Economic Injury Disaster Loans (EIDL): Eliminates creditworthiness requirements and appropriates an additional $10 billion to the EIDL program so that eligible nonprofits and other applicants can get checks for $10,000 within three days. Section 1110.

Charitable Giving Incentive: Includes a new above-the-line deduction (universal or non-itemizer deduction that applies to all taxpayers) for total charitable contributions of up to $300. The incentive applies to contributions made in 2020 and would be claimed on tax forms next year. Section 2204. The bill also lifts the existing cap on annual contributions for those who itemize, raising it from 60 percent of adjusted gross income to 100 percent. For corporations, the bill raises the annual limit from 10 percent to 25 percent. Food donations from corporations would be available to 25 percent, up from the current 15 percent cap. Section 2205.

Self-Funded Nonprofits and Unemployment: Only reimburses self-funded nonprofits for half of the costs of benefits provided to their laid-off employees. This is explained in a recent blog article. Section 2103.

Employee Retention Payroll Tax Credit: Creates a refundable payroll tax credit of up to $5,000 for each employee on the payroll when certain conditions are met. The entity had to be an ongoing concern at the beginning of 2020 and had seen a drop in revenue of at least 50 percent in the first quarter compared to the first quarter of 2019. The availability of the credit would continue each quarter until the organization’s revenue exceeds 80 percent of the same quarter in 2019. For tax-exempt organizations, the entity’s whole operations must be taken into account when determining the decline in revenues. Notably, employers receiving emergency SBA 7(a) loans would not be eligible for these credits. Section 2301.
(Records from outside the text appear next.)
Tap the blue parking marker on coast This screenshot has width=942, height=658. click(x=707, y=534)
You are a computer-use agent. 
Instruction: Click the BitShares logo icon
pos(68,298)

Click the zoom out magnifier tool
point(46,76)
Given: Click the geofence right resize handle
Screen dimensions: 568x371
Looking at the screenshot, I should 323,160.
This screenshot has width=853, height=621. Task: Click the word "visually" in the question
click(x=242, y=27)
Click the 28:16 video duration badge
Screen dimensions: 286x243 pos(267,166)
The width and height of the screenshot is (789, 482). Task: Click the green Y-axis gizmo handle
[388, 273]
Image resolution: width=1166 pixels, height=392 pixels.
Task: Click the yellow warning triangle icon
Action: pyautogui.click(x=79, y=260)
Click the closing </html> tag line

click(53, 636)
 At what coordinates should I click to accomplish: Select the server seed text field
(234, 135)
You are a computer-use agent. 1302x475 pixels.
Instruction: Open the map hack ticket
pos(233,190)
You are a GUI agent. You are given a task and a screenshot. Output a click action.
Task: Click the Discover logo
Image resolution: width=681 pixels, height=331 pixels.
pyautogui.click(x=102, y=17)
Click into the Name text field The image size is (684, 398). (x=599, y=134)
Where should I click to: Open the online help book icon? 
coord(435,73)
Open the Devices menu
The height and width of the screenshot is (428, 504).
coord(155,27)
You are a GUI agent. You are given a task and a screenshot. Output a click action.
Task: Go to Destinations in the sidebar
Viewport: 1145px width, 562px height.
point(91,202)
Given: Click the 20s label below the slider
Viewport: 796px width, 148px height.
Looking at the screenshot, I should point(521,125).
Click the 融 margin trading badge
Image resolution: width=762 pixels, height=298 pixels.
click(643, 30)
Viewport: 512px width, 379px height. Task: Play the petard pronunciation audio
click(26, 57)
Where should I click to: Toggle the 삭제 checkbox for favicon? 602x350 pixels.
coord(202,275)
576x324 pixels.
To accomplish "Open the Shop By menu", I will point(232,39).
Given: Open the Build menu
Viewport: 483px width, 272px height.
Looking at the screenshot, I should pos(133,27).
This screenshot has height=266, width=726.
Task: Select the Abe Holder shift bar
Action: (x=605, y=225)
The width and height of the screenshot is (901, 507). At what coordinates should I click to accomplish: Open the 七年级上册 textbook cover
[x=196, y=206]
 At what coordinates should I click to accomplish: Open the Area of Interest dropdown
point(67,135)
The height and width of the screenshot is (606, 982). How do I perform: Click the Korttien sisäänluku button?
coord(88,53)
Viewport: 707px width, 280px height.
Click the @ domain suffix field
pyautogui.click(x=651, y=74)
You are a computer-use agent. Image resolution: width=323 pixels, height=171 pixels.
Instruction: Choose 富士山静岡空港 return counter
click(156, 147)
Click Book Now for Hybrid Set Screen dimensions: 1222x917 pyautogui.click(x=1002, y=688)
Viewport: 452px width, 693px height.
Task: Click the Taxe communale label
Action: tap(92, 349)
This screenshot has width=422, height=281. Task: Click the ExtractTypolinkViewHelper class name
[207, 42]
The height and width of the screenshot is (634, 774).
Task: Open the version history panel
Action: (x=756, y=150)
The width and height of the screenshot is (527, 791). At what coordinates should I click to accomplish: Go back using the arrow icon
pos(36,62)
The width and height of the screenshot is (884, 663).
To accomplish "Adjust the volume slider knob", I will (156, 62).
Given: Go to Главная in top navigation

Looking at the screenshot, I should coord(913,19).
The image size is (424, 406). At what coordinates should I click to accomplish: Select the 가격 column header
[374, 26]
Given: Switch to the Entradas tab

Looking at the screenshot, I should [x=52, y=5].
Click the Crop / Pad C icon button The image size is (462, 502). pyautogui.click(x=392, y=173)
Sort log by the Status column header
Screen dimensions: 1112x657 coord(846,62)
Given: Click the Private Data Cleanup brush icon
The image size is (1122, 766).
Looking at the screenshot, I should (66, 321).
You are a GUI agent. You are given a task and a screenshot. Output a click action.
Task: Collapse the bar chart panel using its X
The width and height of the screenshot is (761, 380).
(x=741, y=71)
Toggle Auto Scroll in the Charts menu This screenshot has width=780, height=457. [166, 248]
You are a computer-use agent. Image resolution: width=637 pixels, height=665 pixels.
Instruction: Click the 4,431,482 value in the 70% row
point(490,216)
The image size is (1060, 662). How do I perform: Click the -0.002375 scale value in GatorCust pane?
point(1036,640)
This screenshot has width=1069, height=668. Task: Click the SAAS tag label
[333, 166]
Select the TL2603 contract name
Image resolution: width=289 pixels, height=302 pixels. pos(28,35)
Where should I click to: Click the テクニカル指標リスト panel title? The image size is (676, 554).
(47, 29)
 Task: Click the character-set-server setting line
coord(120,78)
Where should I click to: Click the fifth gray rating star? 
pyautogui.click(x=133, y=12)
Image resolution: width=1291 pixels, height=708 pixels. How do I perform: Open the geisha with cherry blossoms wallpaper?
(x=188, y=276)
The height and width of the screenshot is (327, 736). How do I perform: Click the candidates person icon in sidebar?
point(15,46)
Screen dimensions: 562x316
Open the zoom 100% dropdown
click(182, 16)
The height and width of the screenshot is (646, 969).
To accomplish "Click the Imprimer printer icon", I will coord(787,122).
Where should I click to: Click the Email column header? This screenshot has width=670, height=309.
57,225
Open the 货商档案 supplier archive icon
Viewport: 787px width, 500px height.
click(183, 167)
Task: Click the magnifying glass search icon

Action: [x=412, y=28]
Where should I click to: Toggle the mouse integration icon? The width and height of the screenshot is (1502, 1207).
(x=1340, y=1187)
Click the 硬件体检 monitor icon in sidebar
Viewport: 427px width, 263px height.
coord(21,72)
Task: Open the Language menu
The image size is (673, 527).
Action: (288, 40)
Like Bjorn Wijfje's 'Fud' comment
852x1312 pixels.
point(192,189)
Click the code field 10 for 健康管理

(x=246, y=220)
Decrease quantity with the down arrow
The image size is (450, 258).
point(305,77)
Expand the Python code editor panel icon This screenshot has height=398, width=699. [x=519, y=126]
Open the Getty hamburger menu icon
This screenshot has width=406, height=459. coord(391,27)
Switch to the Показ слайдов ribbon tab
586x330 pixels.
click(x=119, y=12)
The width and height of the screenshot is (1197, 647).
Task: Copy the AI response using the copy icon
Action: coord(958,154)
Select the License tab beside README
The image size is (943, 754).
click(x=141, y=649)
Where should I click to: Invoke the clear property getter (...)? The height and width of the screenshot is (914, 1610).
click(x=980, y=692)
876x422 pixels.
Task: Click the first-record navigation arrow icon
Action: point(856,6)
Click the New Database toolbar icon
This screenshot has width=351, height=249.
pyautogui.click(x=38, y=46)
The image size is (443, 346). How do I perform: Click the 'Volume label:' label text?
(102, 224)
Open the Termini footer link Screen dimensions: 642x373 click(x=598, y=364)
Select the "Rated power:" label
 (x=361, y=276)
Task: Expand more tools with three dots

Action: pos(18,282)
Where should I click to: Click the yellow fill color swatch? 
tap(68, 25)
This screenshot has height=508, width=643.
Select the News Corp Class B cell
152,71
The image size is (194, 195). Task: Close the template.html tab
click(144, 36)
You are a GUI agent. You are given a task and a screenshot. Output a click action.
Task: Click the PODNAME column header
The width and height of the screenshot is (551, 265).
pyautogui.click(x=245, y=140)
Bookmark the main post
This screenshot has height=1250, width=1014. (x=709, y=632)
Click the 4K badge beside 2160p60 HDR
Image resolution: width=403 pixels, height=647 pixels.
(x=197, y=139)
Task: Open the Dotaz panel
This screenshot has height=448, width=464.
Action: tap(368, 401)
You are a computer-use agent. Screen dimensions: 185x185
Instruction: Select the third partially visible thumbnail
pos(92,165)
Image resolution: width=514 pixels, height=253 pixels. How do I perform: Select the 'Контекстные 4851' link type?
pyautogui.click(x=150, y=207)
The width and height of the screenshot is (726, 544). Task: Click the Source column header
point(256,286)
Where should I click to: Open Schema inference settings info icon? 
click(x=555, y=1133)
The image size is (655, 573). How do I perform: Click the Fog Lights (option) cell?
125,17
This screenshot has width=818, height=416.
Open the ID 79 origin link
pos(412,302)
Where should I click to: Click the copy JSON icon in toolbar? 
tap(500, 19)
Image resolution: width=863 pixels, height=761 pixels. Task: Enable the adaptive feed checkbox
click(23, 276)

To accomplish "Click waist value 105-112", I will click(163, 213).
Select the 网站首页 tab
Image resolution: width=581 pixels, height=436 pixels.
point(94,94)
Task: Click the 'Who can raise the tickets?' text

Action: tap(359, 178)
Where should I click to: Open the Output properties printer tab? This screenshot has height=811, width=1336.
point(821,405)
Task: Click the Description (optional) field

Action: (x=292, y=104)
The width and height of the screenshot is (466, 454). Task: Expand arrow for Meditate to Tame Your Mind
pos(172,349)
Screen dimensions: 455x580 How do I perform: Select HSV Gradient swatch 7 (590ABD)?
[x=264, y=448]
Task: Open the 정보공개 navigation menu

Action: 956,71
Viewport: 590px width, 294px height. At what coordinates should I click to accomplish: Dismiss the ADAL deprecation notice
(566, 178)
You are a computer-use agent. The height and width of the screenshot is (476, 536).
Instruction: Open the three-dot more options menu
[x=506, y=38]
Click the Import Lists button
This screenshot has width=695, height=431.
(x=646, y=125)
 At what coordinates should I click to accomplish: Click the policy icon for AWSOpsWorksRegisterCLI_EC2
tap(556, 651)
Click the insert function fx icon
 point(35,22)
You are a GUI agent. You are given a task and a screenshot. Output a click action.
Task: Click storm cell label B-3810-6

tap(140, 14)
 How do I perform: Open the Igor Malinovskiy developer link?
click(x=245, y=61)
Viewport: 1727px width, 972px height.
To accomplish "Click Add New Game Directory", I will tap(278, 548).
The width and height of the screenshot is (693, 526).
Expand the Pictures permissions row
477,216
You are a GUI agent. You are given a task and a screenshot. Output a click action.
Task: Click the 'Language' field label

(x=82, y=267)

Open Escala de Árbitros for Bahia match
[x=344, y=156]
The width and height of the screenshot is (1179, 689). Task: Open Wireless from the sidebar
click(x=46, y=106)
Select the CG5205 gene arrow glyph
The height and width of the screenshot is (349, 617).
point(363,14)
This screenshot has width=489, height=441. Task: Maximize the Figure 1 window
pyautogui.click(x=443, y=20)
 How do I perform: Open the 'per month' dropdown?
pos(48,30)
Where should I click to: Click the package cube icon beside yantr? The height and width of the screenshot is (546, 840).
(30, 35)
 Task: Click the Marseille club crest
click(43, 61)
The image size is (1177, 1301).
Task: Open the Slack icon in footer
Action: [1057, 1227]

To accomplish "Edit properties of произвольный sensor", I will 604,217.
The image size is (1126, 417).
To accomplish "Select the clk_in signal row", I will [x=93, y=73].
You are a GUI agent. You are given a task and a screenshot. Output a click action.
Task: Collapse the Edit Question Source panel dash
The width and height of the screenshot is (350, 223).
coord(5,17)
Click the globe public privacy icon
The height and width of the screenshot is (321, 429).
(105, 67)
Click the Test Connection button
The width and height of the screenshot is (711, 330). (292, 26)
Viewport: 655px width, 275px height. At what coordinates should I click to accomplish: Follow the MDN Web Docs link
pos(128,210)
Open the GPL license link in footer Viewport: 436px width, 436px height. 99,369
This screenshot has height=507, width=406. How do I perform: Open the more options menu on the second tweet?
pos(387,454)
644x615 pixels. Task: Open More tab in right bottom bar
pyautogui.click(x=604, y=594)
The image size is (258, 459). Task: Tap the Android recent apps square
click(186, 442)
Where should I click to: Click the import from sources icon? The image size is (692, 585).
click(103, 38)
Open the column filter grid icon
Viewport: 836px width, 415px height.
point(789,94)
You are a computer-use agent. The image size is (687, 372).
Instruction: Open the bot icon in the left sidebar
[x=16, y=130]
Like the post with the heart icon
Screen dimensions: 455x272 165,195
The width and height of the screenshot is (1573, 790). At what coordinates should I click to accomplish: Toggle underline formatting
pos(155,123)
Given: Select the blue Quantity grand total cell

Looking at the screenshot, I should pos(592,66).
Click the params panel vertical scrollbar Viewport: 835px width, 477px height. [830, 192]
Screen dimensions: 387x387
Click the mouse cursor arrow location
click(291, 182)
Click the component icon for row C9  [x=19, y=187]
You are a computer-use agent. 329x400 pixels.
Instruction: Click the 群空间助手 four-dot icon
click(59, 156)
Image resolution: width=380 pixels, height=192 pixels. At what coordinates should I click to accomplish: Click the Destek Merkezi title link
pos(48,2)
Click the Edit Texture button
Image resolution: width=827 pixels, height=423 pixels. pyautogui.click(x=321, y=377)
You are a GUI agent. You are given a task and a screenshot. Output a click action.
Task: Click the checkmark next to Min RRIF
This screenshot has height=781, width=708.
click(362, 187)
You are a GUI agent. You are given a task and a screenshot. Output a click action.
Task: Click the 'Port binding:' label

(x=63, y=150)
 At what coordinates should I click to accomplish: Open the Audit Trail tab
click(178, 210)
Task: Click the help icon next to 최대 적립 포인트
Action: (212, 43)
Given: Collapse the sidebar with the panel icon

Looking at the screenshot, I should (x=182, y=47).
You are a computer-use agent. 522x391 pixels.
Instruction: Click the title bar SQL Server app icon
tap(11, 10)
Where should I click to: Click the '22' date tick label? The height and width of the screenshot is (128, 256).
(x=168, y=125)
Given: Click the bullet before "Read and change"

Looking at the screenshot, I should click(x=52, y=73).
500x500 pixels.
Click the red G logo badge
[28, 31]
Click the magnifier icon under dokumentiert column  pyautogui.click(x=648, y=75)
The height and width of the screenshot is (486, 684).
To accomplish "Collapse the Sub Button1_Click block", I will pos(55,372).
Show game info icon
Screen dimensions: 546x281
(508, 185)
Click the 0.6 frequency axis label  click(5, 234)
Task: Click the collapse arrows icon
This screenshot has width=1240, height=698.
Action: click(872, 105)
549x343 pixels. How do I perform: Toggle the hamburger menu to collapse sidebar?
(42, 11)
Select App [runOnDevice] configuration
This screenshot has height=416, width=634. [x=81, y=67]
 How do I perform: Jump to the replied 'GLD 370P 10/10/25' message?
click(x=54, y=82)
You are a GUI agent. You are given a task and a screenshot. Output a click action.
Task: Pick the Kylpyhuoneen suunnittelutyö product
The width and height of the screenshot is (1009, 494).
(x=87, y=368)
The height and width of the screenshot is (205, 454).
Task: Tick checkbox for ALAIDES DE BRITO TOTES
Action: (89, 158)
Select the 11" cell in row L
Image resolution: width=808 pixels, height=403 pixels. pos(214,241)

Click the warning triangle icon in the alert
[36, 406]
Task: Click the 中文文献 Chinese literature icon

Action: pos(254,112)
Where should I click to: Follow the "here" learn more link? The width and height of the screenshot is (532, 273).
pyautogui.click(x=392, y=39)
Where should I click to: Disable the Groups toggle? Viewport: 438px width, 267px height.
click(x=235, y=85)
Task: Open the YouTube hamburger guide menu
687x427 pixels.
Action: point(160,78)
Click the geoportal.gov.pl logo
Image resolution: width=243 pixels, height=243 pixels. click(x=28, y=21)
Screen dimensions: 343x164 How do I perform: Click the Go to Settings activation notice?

Industry Stabilization Fund: Creates a loan and loan guarantee program for industries like airlines to keep them solvent through the crisis. It sets aside $425 billion for “eligible business” which is defined as “a United States business that has not otherwise received economic relief in the form of loans or loan guarantees provided under” the legislation. It is expected, but unclear, whether charitable nonprofits qualify under that definition for industry stabilization loans. Mid-sized businesses, including nonprofits, that have between 500 and 10,000 employees are expressly eligible for loans under this provision. Although there is no loan forgiveness provision in this section, the mid-size business loans would be charged an interest rate of no higher than two percent and would not accrue interest or require repayments for the first six months. Nonprofits accepting the mid-size business loans must retain at least 90 percent of their staff at full compensation. Section 4003.

Other Significant Provisions

Direct Payments to adults of $1,200 or less and $500 per child ($3,400 for a family of four) to be sent out in weeks. The amount of the payments phases out based on earnings of between $75,000 and $99,000 ($150,000 / $198,000 for couples).

Expanded Unemployment Insurance: Includes coverage for workers who are furloughed, gig workers, and freelancers. Increases payments by $600 per week for four months on top of what state unemployment programs pay.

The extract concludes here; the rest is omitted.